• Verifica la comprensione
a: Riduci a un elenco puntato il paragrafo del brano sulla nascita dei The Doors che comincia con «Jim è un ragazzo intelligente», conservando i fatti principali.
b: Prosegui il brano sulla nascita dei The Doors a partire dall'ultima frase riportata.

• Brano estratto

━━━━━━━━━━━━━━━━

Nel luglio del 1965, sulla spiaggia di Venice Beach in California, si incontrano per caso due ragazzi. Si chiamano Ray Manzarek e Jim Morrison e studiano alla stessa scuola. Quei due ragazzi stanno per cambiare la storia del rock: nascono così The Doors.
Morrison e Manzarek metà dei The Doors, studiano alla UCLA School of Theater, Film and Television dell’Università della California. In quel momento Jim è molto deluso per lo scarso successo del cortometraggio che ha presentato come tesi di laurea; lo è a tal punto che si rifiuta di partecipare alla consegna dei diplomi, come aveva già fatto qualche anno prima alle scuole superiori.
Jim è un ragazzo intelligente ed estremamente creativo; tuttavia, è timido e taciturno. La sua vita, fino a quel momento, non è stata semplice. Figlio di un ammiraglio della Marina, Jim deve affrontare continui trasferimenti con la famiglia, e ogni volta deve ricominciare daccapo. La rigida figura del padre, inoltre, cozza col suo carattere libertario. Quando Jim rifiuta di seguire la carriera militare e si iscrive alla UCLA, i rapporti coi genitori degenerano, tanto che Jim non li vedrà mai più, arrivando addirittura a dire di essere orfano.
Il carattere del giovane Morrison, sensibile e instabile, è forse segnato nel 1947 quando, a quattro anni, è testimone di un incidente nel Nuovo Messico. Lo stesso Jim lo ricorda così.
La prima volta che ho scoperto la morte… eravamo io, mia madre e mio padre, e forse anche mia sorella e i miei nonni. Stavamo attraversando il deserto in auto all’alba, e un autocarro pieno di lavoratori indiani era andato a sbattere contro un’altra macchina o non so cosa. C’erano indiani sparpagliati per la strada, sanguinanti e moribondi… ecco, questo fu il mio primo impatto con la morte, dovevo avere quattro o cinque anni. Abbiamo accostato e ci siamo fermati. Io ero solo un bambino, e un bambino è come un fiore con la testa scossa dal vento. Penso davvero che in quel momento l’anima di uno di quegli indiani, o forse gli spiriti di molti di loro stessero correndo in giro come impazziti e siano balzati nella mia testa e io ero come una spugna pronta ad assorbirli. Questa non è una storia di fantasmi. È qualcosa che ha un significato profondo per me.
Ray Manzarek ha quattro anni più di Morrison. Di famiglia polacca, è un vero prodigio quando suona le tastiere, ma la sua passione è il cinema. Ray suona già con una band, Rick & The Ravens, assieme ai suoi fratelli. Quel giorno, però, Jim gli sussurra all’orecchio la melodia di una canzone che gli gira per la testa, Moonlight Drive, che finirà nel secondo album dei The Doors.
Morrison è a digiuno di teoria e non sa come mettere su carta le note che girovagano nella sua testa. Manzarek è impressionato, non solo dalla canzone, ma dal carisma di Jim. E dalla sua voce.

━━━━━━━━━━━━━━━━

• Materiale fornito
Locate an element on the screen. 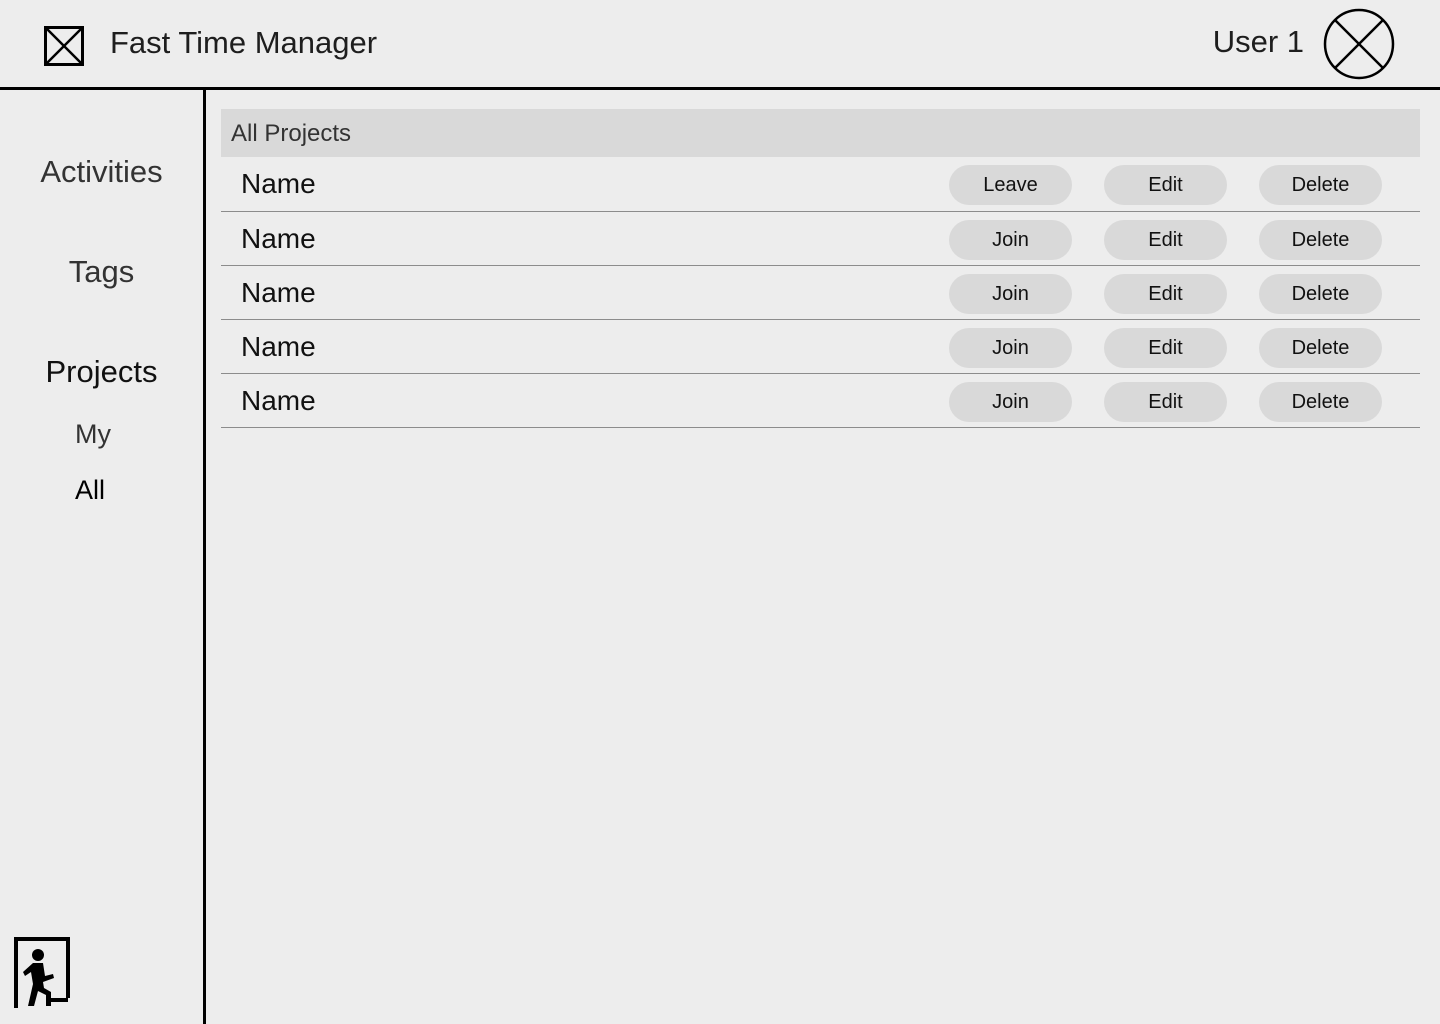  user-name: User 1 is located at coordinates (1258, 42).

━━━━━━━━━━━━━━━━

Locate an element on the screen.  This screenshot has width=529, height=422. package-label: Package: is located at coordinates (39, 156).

━━━━━━━━━━━━━━━━

• Le soluzioni
a:
- Jim è intelligente e molto creativo, ma timido e taciturno.
- Figlio di un ammiraglio della Marina, si trasferisce spesso con la famiglia e ogni volta deve ricominciare da capo.
- La rigidità del padre si scontra con il suo carattere libertario.
- Quando rifiuta la carriera militare e si iscrive alla UCLA, i rapporti con i genitori peggiorano: non li vedrà mai più e arriverà a dire di essere orfano.

b:
Ray, a quel punto, si ricorda di due musicisti che ha conosciuto a una seduta di meditazione col guru Maharishi Mahesh Yogi. I due suonano in una band chiamata The Psychedelic Rangers e si chiamano Robby Krieger e John Densmore. Robby è un riccioluto chitarrista blues con la fissa del flamenco; Densmore un batterista che, fosse per lui, suonerebbe solo jazz.
Forse Ray vuole solo prendersi una pausa dall’ingombrante presenza dei fratelli, fatto sta che nascono i The Doors. Morrison sceglie il nome dal testo del libro di Aldous Huxley The Doors of Perception del 1954. Nel libro è contenuta una frase di William Blake: If the doors of perception were cleansed, everything would appear to man as it is: infinite.
Morrison porta subito nella band il suo grande carisma, divenendone leader, e la sua sensibilità sopra le righe. La prima dimostrazione è nelle audizioni per trovare un bassista, pietra angolare della sezione ritmica di qualsiasi rock band. Più che alla tecnica, Jim bada alle caratteristiche umane: nei The Doors si è creata un’intesa talmente profonda che il ragazzo teme di turbarla.
Con queste premesse, il bassista non si trova, facendo nascere una delle caratteristiche uniche della band. Manzarek, infatti, davanti alle difficoltà, si fa carico anche delle parti di basso. Ray monta un Fender Rhodes Piano Bass sulla calotta perfettamente piatta del Vox Continental, l’organo che suona abitualmente. Nasce così il tipico suono dei The Doors, dominato dalle svisate sulle note alte dell’organo.
Con una formazione che inizialmente vede anche la sporadica presenza dei fratelli Manzarek e di una misteriosa ragazza, Pat Sullivan, i The Doors iniziano una dura ma proficua gavetta. Un contratto rotto con la Columbia e uno come band di casa al Whisky a Go Go di Hollywood, preludono all’accordo con la Elektra.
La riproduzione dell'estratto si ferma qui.